TASK TO COMPLETE
Which lines below include the string "computer"? Please show each one.

DATA SUPPLIED
========================
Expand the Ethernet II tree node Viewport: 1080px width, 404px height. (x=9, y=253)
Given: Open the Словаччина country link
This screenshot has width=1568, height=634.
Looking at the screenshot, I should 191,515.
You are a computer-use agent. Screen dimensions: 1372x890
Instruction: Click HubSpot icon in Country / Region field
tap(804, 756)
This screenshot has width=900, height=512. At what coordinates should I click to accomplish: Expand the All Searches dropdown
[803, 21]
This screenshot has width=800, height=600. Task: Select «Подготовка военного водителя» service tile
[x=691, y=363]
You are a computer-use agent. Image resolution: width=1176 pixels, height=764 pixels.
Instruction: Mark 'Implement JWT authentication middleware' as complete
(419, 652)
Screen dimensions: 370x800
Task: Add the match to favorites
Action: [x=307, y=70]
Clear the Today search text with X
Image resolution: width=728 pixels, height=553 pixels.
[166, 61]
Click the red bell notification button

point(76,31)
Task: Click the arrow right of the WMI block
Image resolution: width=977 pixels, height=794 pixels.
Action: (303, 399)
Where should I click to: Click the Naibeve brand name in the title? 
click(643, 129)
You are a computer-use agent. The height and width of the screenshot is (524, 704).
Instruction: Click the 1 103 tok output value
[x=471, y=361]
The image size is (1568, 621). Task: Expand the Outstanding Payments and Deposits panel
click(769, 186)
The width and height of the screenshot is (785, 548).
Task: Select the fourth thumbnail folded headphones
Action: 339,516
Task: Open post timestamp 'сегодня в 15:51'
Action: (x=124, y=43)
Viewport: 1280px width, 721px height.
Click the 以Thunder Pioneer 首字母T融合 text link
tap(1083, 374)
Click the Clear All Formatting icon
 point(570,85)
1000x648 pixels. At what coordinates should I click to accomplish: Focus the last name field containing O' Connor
========================
PROBLEM SOLUTION
You are a computer-use agent. Screen dimensions: 1372x890
You are a computer-use agent. Image resolution: width=1176 pixels, height=764 pixels.
You are a computer-use agent. The height and width of the screenshot is (524, 704).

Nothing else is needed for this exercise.